New NASCAR Rules Work in Progress
By: Pete Pistone - @PPistone on December 17, 2013 | 1:37 P.M. EST
After holding a test at Charlotte Motor Speedway this off-season, NASCAR finally landed on a rules package for next year that the sanctioning body hopes will make for even better racing than seen in 2013. (Photo: Jeff Wackerlin)
After holding a test at Charlotte Motor Speedway this off-season, NASCAR finally landed on a rules package for next year that the sanctioning body hopes will make for even better racing than seen in 2013.
Specifically upgrading the intermediate track product was the goal during the tests and a number of things were tried before NASCAR created next year’s rules.

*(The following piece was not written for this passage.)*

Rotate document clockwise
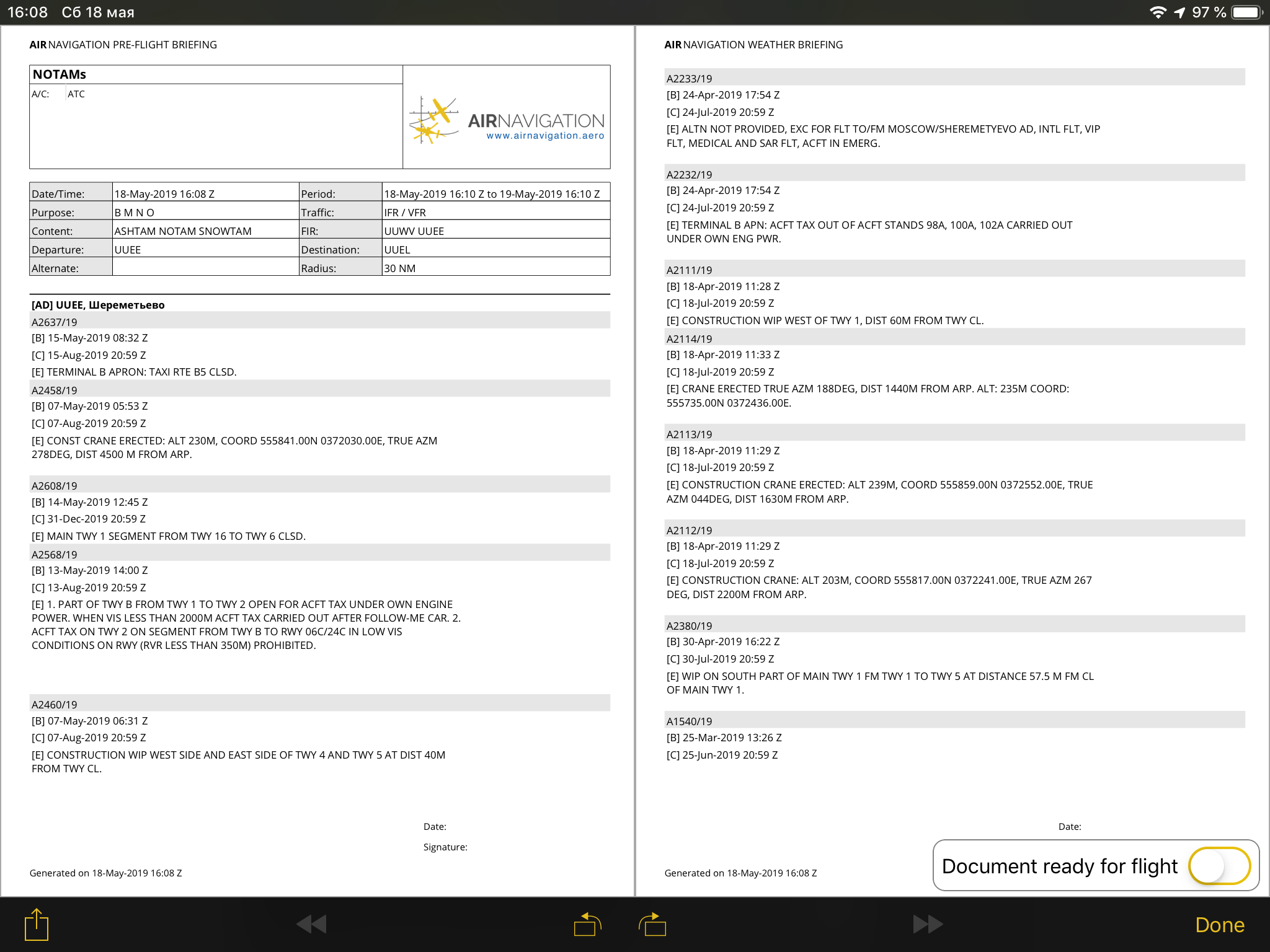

Confronting the tricky prospect of aerodynamics and adjusting down force has proven to be a challenge and this latest swing at the 2014 rules package was no different.
"It proved out in the test, but adding down force made it more difficult to catch the guy in front of you because it disturbs more air," said Roush Fenway Racing driver Greg Biffle.
"A great analogy is a boat. The bigger the boat, the bigger the wake. You take a little raft with a 10-horsepower outboard (motor), he doesn’t make a big wake. You take a 70-foot (boat), it makes a huge wake. The bigger the wake, the harder it is for the guy behind to maintain even though that guy has more down force. He doesn’t have the air to make the down force work."
One thing NASCAR did not implement in the new rule was taking away speed or horsepower in an effort to upgrade passing or side by side racing. Biffle wasn’t a fan of that thought process anyway.
"I like to go fast," he said. "I like to have a lot of horsepower. I like to have to slow up for the corners. I've always been a proponent of more power, less down force, softer tires. In my view of what is better racing, I’m a traditionalist. I like the fastest car to win the race.
"If a guy has a bad pit stop, speeds on pit road or makes a mistake and you still have the fastest car, I like that guy to have the ability to get all the way to the front, pass everybody in front of him and go win the race. That’s what racing is all about.
"If it so happens to be a guy that sits on the pole, has the best pit stops, best strategy and leads every lap, I’m OK with that, too, because he deserved to win."